Start of Provided text

Stream: Coq users

Topic: No True Scotsman fallacy formalization.


view this post on Zulip Thomas Dziedzic (Aug 14 2023 at 13:03):

Hey all, I was trying to write a Theorem (not even proof) for the No True Scotsman fallacy, and I seem to be stuck. https://en.wikipedia.org/wiki/No_true_Scotsman

The closest working solution I came up with was:

Theorem counter_example_negates_generalization :
  forall
    {A : Type} {P : Prop}
    {eq_dec : forall x y : A, {x = y}+{x <> y}}
    (scotsmen : list A)
    (generalization : forall scotsman, In scotsman scotsmen -> P)
    (counter_example : exists counter_scotsman, In counter_scotsman scotsmen /\ ~P),
  False.
Proof.
  intros.
  destruct counter_example as [counter_scotsman [counter_example_IN counter_example_NP]].
  apply counter_example_NP.
  apply (generalization counter_scotsman).
  assumption.
Qed.

But I can't seem to formulate the actual fallacy that show the modified generalization that excludes the false_scotsman leads to a fallacy. Any help in formulating the theorem, not asking for a proof, just something to help me set me on the right course.

view this post on Zulip Isaac van Bakel (Aug 14 2023 at 13:43):

Interesting problem! Since the fallacy is informal, there's no real "right" way to state such a theorem. Indeed, sometimes excluding a couterexample from a set does rescue a theorem.

I think you want to capture that the condition filtering out the false Scotsman is rhetorical - perhaps by requiring that the "trueness" condition is trivial i.e. (forall scotsman, In scotsman scotsmen -> IsTrue scotsman) \/ (forall scotsman, In scotsman scotsmen -> ~(IsTrue scotsman))? Then you'll likely also need that there exist some true Scotsmen...

End of Provided text

# Task requirements
- a) From the No True Scotsman thread, output the passage that begins at the words "(counter_example : exists" and stops after "the right course.".
- b) Go on with the No True Scotsman thread from the point where it stops.
The data lines after the No True Scotsman thread are separate material.

Start of Data shown

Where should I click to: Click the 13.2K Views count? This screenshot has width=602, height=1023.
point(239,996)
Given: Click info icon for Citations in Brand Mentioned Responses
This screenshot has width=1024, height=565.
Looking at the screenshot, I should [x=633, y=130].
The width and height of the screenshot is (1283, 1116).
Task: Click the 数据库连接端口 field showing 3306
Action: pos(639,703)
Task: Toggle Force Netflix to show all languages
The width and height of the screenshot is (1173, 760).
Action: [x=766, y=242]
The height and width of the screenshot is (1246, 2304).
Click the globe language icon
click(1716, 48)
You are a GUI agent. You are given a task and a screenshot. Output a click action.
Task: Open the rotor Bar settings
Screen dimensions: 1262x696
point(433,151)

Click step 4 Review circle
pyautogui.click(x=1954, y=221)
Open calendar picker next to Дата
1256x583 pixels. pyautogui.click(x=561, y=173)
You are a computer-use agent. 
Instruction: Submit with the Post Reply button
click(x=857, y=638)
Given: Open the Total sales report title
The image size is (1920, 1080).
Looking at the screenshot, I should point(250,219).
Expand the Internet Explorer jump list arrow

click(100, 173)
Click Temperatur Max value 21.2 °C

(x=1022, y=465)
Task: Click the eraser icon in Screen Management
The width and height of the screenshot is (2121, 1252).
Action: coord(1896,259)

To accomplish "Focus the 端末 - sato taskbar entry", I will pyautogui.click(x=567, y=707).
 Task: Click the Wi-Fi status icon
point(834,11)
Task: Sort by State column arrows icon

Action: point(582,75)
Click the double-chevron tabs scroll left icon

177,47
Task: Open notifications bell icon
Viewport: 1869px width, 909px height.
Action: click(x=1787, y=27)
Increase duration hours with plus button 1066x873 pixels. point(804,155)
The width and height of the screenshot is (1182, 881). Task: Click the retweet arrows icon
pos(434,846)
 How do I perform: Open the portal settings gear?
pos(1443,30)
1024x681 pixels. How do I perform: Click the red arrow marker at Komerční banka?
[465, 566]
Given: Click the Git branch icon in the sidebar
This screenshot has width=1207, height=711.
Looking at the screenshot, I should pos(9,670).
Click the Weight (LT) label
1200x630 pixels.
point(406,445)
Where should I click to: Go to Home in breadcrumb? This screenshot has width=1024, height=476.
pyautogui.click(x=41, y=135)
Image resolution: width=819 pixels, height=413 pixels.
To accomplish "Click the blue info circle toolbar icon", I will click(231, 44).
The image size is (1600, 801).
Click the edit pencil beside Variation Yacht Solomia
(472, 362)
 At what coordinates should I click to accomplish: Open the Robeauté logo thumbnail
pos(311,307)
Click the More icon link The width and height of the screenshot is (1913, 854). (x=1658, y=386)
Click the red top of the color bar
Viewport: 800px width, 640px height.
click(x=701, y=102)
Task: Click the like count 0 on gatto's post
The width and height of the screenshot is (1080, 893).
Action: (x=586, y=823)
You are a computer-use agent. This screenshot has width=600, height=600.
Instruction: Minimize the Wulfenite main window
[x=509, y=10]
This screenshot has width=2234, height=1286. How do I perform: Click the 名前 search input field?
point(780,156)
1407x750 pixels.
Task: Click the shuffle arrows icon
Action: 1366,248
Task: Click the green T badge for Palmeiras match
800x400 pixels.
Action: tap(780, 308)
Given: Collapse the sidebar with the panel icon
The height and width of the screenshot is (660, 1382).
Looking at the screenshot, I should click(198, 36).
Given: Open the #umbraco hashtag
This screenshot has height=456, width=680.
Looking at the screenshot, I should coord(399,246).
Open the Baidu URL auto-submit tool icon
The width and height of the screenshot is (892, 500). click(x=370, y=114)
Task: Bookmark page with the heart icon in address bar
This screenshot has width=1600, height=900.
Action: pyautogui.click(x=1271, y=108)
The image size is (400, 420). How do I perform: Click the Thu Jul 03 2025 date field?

End of Data shown

# Results in order
- a)
(counter_example : exists counter_scotsman, In counter_scotsman scotsmen /\ ~P),
  False.
Proof.
  intros.
  destruct counter_example as [counter_scotsman [counter_example_IN counter_example_NP]].
  apply counter_example_NP.
  apply (generalization counter_scotsman).
  assumption.
Qed.

But I can't seem to formulate the actual fallacy that show the modified generalization that excludes the false_scotsman leads to a fallacy. Any help in formulating the theorem, not asking for a proof, just something to help me set me on the right course.

- b)
view this post on Zulip Julio Di Egidio (Aug 14 2023 at 15:36):

Indeed interesting problem. I take the essence of this fallacy is "the ruling out of all counter-examples", and here is a formalization that I'd think captures that notion and what it practically boils down to...

(** No True Scotsman Moves *)

Parameter People : Set.

Parameter scottish : People -> Prop.
Parameter moves : People -> Prop.

(* "Generalized" statement: *)
Definition no_scotsman_moves :=
  forall p, scottish p -> ~ moves p.

(* Counter-example: *)
Definition scotsman_q_moves :=
  exists q, scottish q /\ moves q.

(* Contradiction... *)
Lemma this_theory_is_false :
  scotsman_q_moves -> ~ no_scotsman_moves.
Proof. (* Your proof here. *) Admitted.

(* Re-stated to exclude exceptions (!): *)
Definition no_scotsman_moves' :=
  forall p, scottish p <-> ~ moves p.

(* Still a contradiction, but first come first served... *)
Lemma this_theory_is_false' :
  no_scotsman_moves' -> ~ scotsman_q_moves.
Proof. (* Your proof here. *) Admitted.

view this post on Zulip Thomas Dziedzic (Aug 14 2023 at 16:44):

wow, thanks for the hints! I will try to use these hints if not all of Julio's proposed theorem definition to prove it myself.

view this post on Zulip Thomas Dziedzic (Aug 14 2023 at 16:45):

don't have time atm, but will try this evening and post a solution if I find one/remember to post it :)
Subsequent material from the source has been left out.